This argument of not letting go of him because of his historical knowledge actually shows you what needs to happen: you have to break the silo. Encourage pair programming. Have people work on his projects and have him in the navigator seat. Build a culture of sharing knowledge and use this to reduce the reliance the company has on him.

Finally, act when the risk of keeping him outweighs any benefits. When other team members leave because of him, it’s red alert.

Cowboy tech lead forcing engineers to do refactoring during implementation that end up being carried over. What to do?

I always say make sure at grooming we call those out so we point appropriately as opposed to during implementation then we catch refactoring and then end up making the story more complicated.

The devs who are contractors that disliked tech lead pushing for refactoring in existing feature stories voiced concern there’s no documentation or traceability of these refactoring.
Reddit

So ideally, your team would create consensus during Sprint Grooming on the depth of the changes agreed upon in the sprint. Of course during the sprint you learn new things and it may make sense to re-evaluate. The developer concerned with the change should call out the potential earlier — e.g. during standup and invite a short discussion about risks, opportunities and scope of the proposed refactor. As a group it should be decided, whether to go through with it or not. They could organize a group coding session and refactor the core together. Another way could be to time-box the change and say “pursue the refactor for 4 hours, see how far you get, then leave it”.
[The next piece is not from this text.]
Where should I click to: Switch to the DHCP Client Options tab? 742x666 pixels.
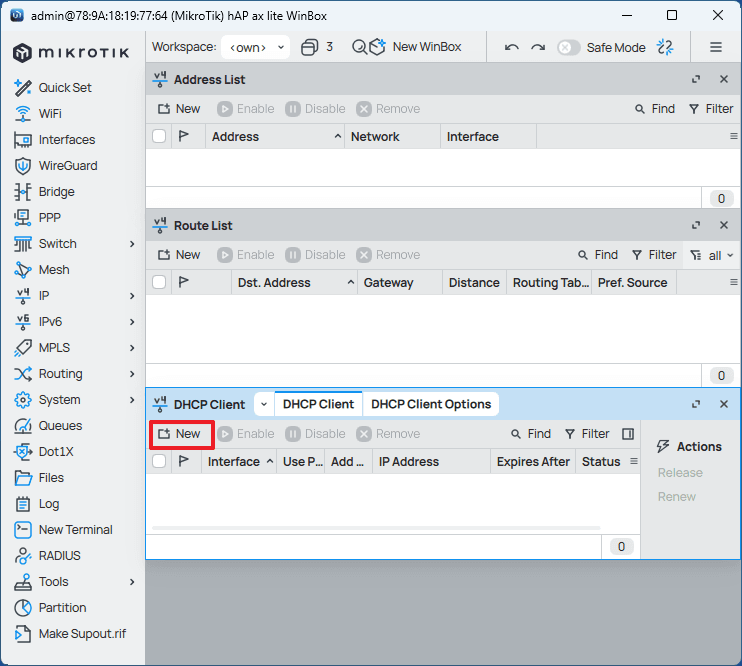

I’m not quite clear on your setup. Your team has a Tech Lead (inhouse) and external contractors for implementation? Do you have a scrum master in the team? Is the role of the tech lead in your case the one person deciding and everyone has to do what they say? Is this being challenged sometimes? If that’s the case this is one thing where you could work together with the scrum master to influence the culture of the team to be less hierarchical and more collaborative. Especially if you can enable the scrum master to “protect” the scope of the sprint and overrule the Tech Lead.

Concluding, finding the right spot in sprints for refactoring is hard. You don’t want to risk the sprint, but refactoring tasks alone bring little value, without providing analysis and context how the refactor improves performance or adaptability, etc. The most important is building the environment to have conversations around this collaboratively without one person just starting/ordering refactors. If refactors come up that risk the sprint, it should at least be preceded by a discussion to get you onboard.

Edit: one more word on “Tech Lead” position: usually the Tech Lead is the one with the technical “vision” and oversight on the implementation. It does not mean that the implementation has to follow their every word. I get how having external contractors builds its own dynamic around this, because they will always be a bit on the defensive and point to the Tech Lead when asked why they build something the way they build it.

Convert grooming estimations to points from hours

Recently our front end and backend estimations have seemed a bit fluffed hours-wise. While I don’t find it to be a huge issue, I was wondering if you have suggestions on how we could possibly start converting over to using points instead of hours to plan a two-week sprint. My main blocker is knowing how many points to think about in terms of two weeks. I understand as we push through sprints the point estimation will become easier as there is more precedent from previous ones.
Reddit

Assuming a 1–2–3–5–8–13 Story point scale, we introduced it this way in the dev team:

First we talked about what the numbers should represent to us. Not hours, but an abstract combination of effort and risk. So 1 — low effort, low risk — 5 — some effort, little risk 13 — lots of effort, many risks, etc.

Then we all got around a table where we had a scale with the points from 1–13 and cards with the stories of the last sprint. We finished those, we knew their efforts and so we asked the team to order these cards along the points scale. We’d find that with some cards you’d get into a discussion why something should have more or less points. This already previews the kind of discussions you are going to have in future Sprint Groomings. For now the important thing is to develop within your team a feeling for the point scale. Having the team develop an understanding for the scale is most important. The scale is relative, it may change over time, that’s OK.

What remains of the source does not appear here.